**What the exercise asks:** Exactly the lines below, starting with the one containing "Given: Open the Sohbet chat panel" and going on through the one containing "Click the chevron arrow next to 지도", must be reproduced, both ends included, and no pictures with them.
Start of Available records
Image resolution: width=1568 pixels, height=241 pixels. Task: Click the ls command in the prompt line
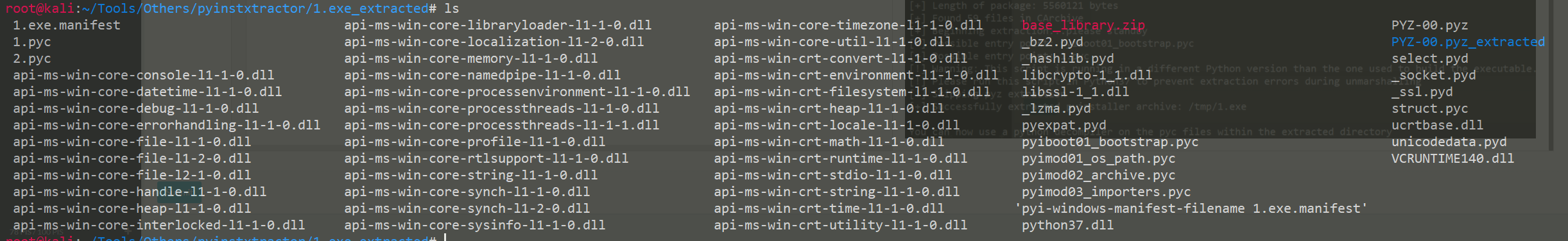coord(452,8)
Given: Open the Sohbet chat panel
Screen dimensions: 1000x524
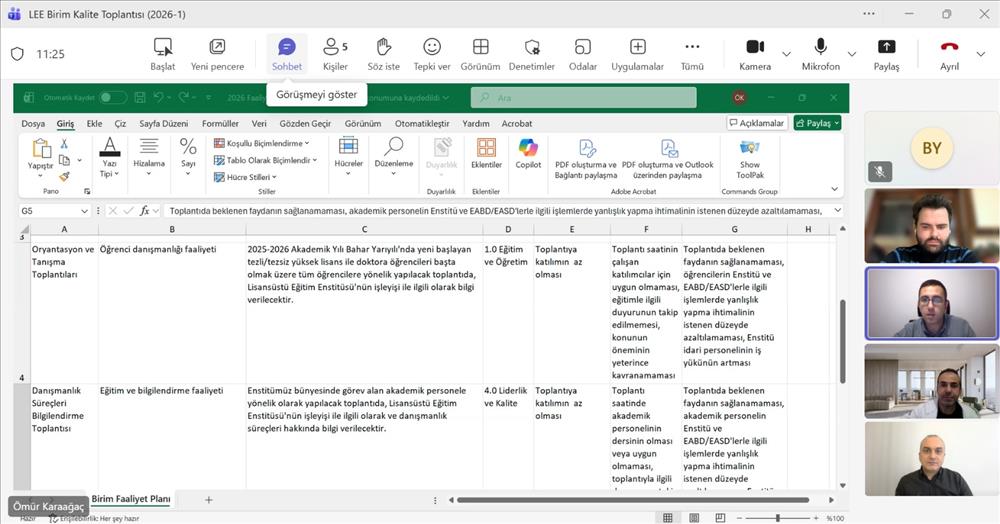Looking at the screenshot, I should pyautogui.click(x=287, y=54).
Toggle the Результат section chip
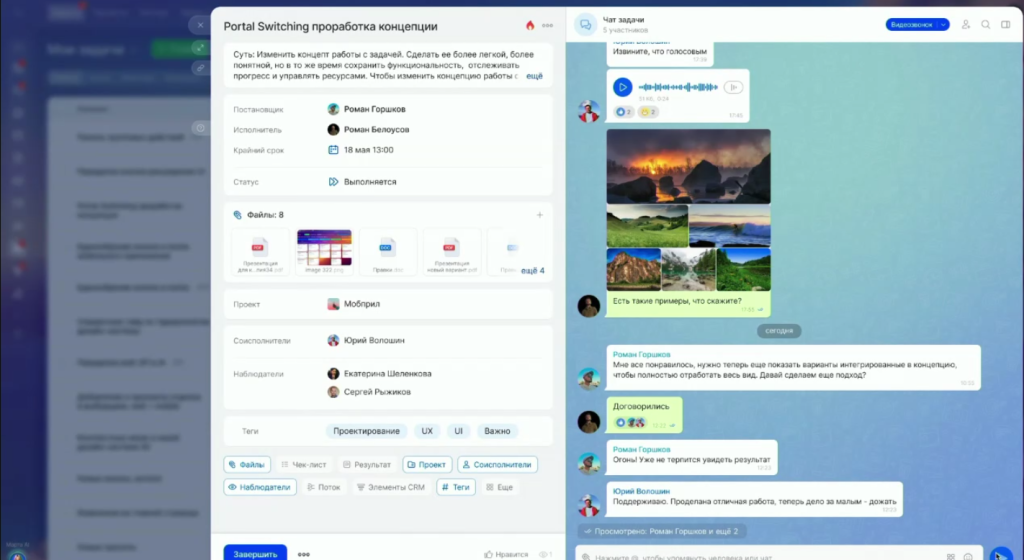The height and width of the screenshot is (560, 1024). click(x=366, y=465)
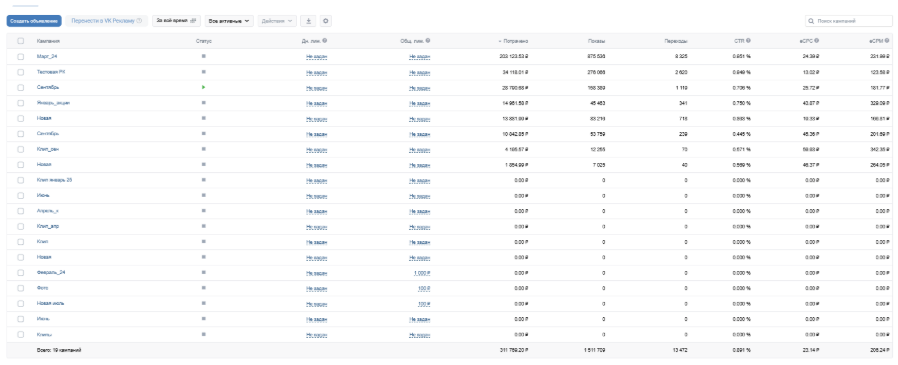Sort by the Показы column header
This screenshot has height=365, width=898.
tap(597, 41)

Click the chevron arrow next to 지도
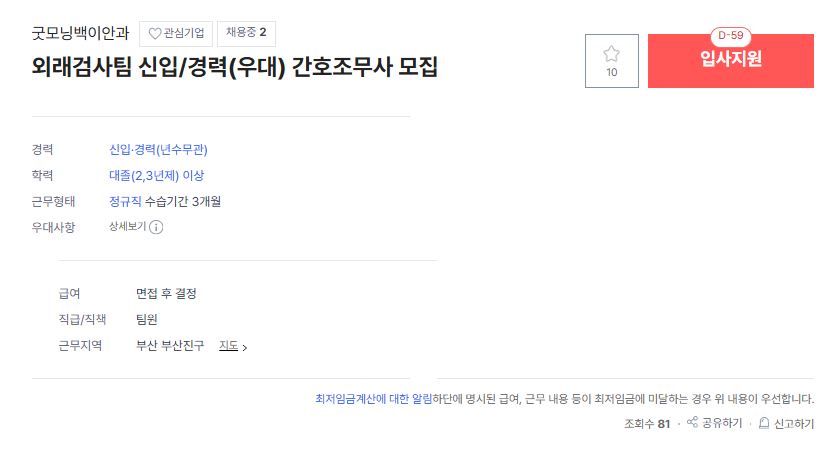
End of Available records
Start of Available records
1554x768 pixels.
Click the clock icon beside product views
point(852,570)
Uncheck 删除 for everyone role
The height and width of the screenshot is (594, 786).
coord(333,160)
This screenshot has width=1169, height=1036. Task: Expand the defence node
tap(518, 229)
End of Available records
**Your response:**
Given: Open the Sohbet chat panel
Screen dimensions: 1000x524
Looking at the screenshot, I should pyautogui.click(x=287, y=54).
Toggle the Результат section chip
The height and width of the screenshot is (560, 1024). click(x=366, y=465)
Sort by the Показы column header
This screenshot has height=365, width=898.
tap(597, 41)

Click the chevron arrow next to 지도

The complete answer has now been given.